目をみると、泣きそうだけど泣いてない。ガンバレ!
段ボールゴミの袋をFZRのタンクに乗せて、その場を去る。
セル一発。
狸穴:「良かったねー。被害無くて」
FZR:「かなりエキサイトしていたようですね」
狸穴:「人間は感情とかあって、いろいろ大変なんだよ。で
もちょっと迷惑だよな」
FZR:「わたくしをすぐにPに入れなかったのも迷惑ですね」
狸穴:「んだ。ちょっと怠けてたぜ」
FZR:「マスターはああ言う経験ありますか」
狸穴:「……あるよ、若かった頃に何度か。あんな騒ぎには
ならなかったけどね、今じゃ有名洋服デザイナーの
懐刀をやっているらしい。そのうち会うかな……」
FZR:「まだちょっとだけ人間だった頃ですね」
狸穴:「んだ。でもその頃と風貌・声質・名前も違うのでま
ず判らないと思うよ」
FZRを指定のPに入れに行くと、Pの近くのベンチでは高校生と思しき男女が抱擁&接吻。二人とも可愛いです。
楽しそうな夏なのだな。
いつまでも仲良くね。
狸穴:「んじゃ、お休み〜」
FZR:「ではまた明日。明日のご予定は目黒方面ですね」
狸穴:「応」
皆の出したゴミ置き場を少しかたずけて自分のゴミ出しも済まし、エレベーターの所に戻るとまだやっていた。
あれれ……もう一人増えてるぞ。
仕事帰りに一杯引っかけて帰って来たオジサンが、半裸の女性をからかっていたのでした。
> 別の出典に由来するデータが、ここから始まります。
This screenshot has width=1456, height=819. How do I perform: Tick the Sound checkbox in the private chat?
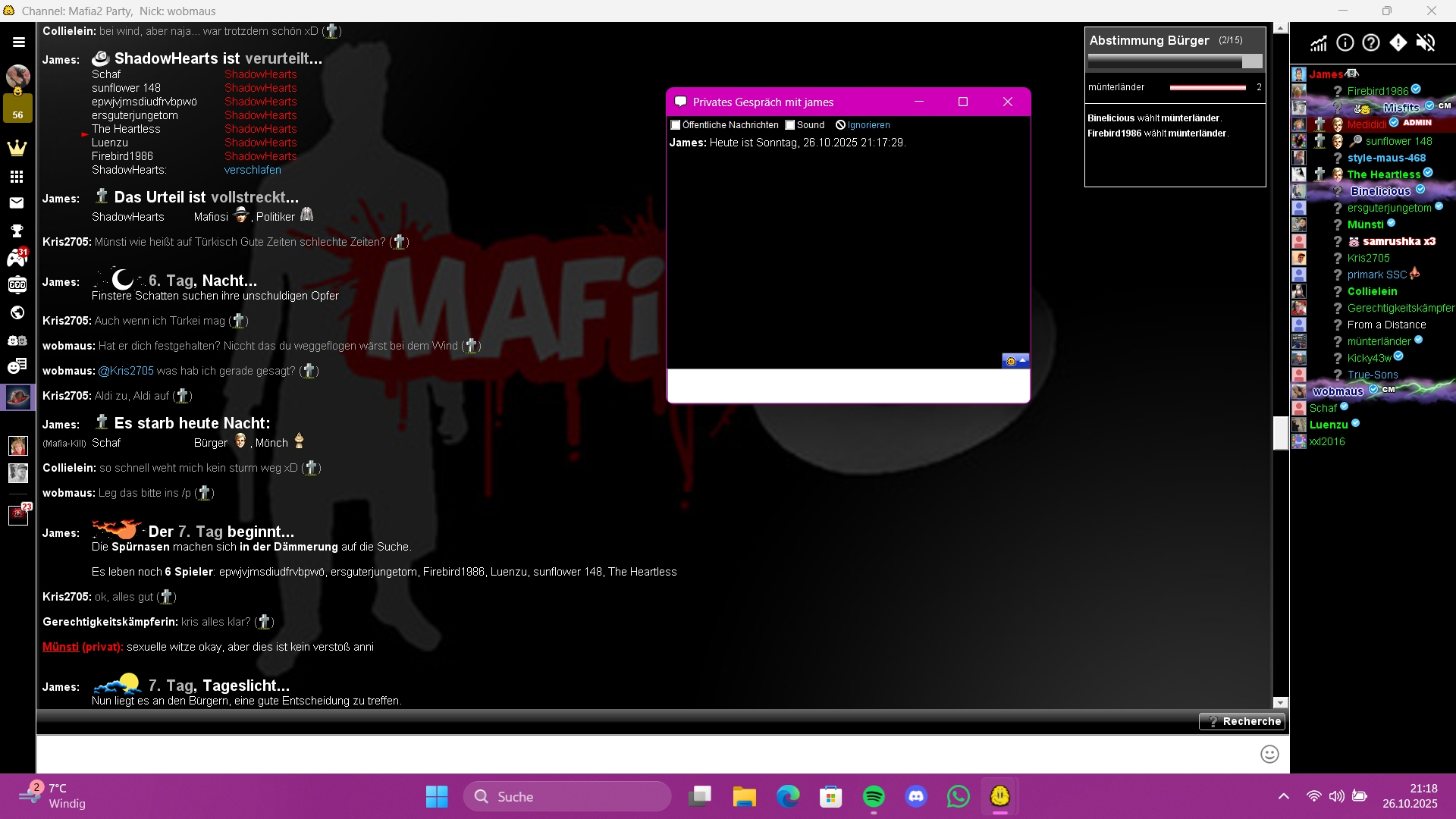[790, 125]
酔っぱらいのオジサンは男にも、「色事はキレイに済ませねば駄目よ〜」と据わった目で講釈中。
男がオジサンに早く引き上げて頂こうと、手を引いてエレベーターホールの方へ誘導しかけた時に妻らしい女性がまた半裸の女に攻撃を加える。キ〜ック!
再び阿鼻叫喚である。
半裸も構わず、奥さんの髪に掴み掛かっている。
奥さんの方が体力的に優勢かな。
アジトの建物を見上げると、ギャラリー多数。
夏だし、みんな窓開けてるしそろそろ寝る時間だもんねぇ。
男がオジサンをゲートの中に送り込んで戻って来ると、奥さんと女の人を引き離しに間に入った。
なかなか離れないので助けるため、後ろから女の人の首に手を回して喉輪にして引くとすぐに離れた。
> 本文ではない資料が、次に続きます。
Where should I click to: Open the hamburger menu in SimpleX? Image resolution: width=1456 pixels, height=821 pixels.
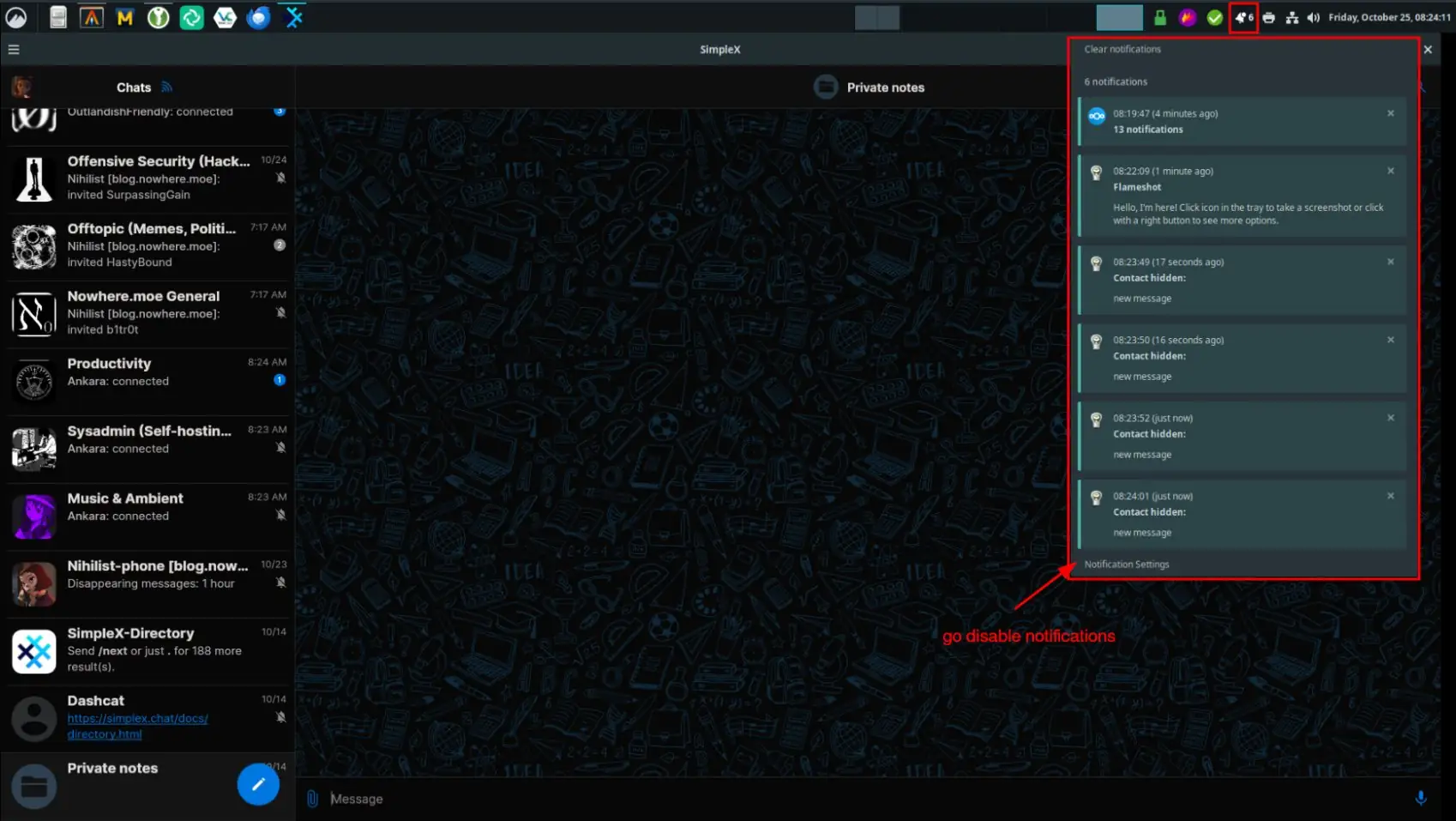(14, 50)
その時、間でもがいていた男の手が女の人を突き飛ばすような形になり、
女:「私を突き飛ばしたわね! やっぱり奥さんを選ぶんだ!
……んわぁ〜、あぁぁ」
ついに泣き出した。大声である。
女:「死んでやる!」
妻:「早く死んでよ」
男は妻の手を引いてゲートの方へ。
女:「……さっきのおじさん。酷いんだよ〜あいつ」
あっしが、さっきの"おじさん"らしい。"おじさん"ねぇ……たしかに。坊ちゃんとか王子様とは呼んでもらえんな。
狸穴:「姐さん、服を着ないか?」
女 :「……」
そのスキに旦那が奥さんの手を引いて連れて中に入って行った。
おとこが『悪いっす……ちょっと頼む』ってな感じでエレベーターの箱の中に入る時にあっしに向けて敬礼していた。
奥さんは箱の中からキツい形相で女を視ている。
なんだかなぁ。
今夜は、これから大変なんだろうなぁ、あの夫婦。
どうせ10年もすれば笑い話かなぁ。
きっと、『あの間抜けなライダーがいてくれてあの時は助かったよ〜』なんてことになるんだろうな。
腹に擦過傷を負った女は自分で脱ぎ捨てた白いブラを拾って着けはじめた。
ブラウスの背には踏んだらしく、つっかけの跡が付いていた。
ぶっ飛んでいたサンダルと鞄を拾ってきてやると、その中からハンカチを出して顔を拭いている。
私が一番可哀想だ、と言うこと何度もあっしに説明。
先程までココにいた3人もしくは4人集めて、2時間くらいオウ○真理教と統○教会とイ○ラム教に見立てて一席、話てやろうかと思ったがみんなも帰ったし疲れているようなので駅まで徒歩で送って行ってやった。
家は二駅ほど離れた所らしい。
駅に着くまで、10回ほど美しいとかキレイだとか可愛いと言ってやったら、少し元気になって。
女 :「おじさん私に気があるの? 今日はゴメンねぇ。マ
ンションの人達に会ったら謝っておいてね。私、帰
るから」
狸穴:「へいへい。でも壊した車2台の件で揉めるんじゃな
い?」
女 :「……悪い事、しちゃったなぁ。実はおじさんのバイ
クも少し蹴った」
狸穴:「え……どこ」
女 :「タイヤと横。凄く硬かった」
狸穴:「……オートバイは平気だって言ってたなぁ……」
女 :「……それ変だよ、オートバイと話ているの?」
狸穴:「あ……いや。こっちのことだ忘れて。壊れてなかったみたい。大丈夫だと思うよ」
ボタンが取れてボロボロの格好をしていたので、交番前の駅タクシーに乗って帰って行きました。
交番の中から少し視線を感じる。
戻ってきて、FZRの車体カバーをめくってカウルを確認するとなんとも無かった。
狸穴:「蹴ったと言っていたぞ」
FZR:「あの程度では、問題ありませんわ。多分クランクケ
ースカバーでしょう」
また熱い夏です。
皆様も、お気をつけて。
世間様とは、よろしくやりましょう。
散歩の人+犬 酔オジサン ご夫婦/半裸嬢 マミアナ+FZRx@メインアジト
中尉、ゴメンね電話に集中出来ず、途中みたいになってしもうた。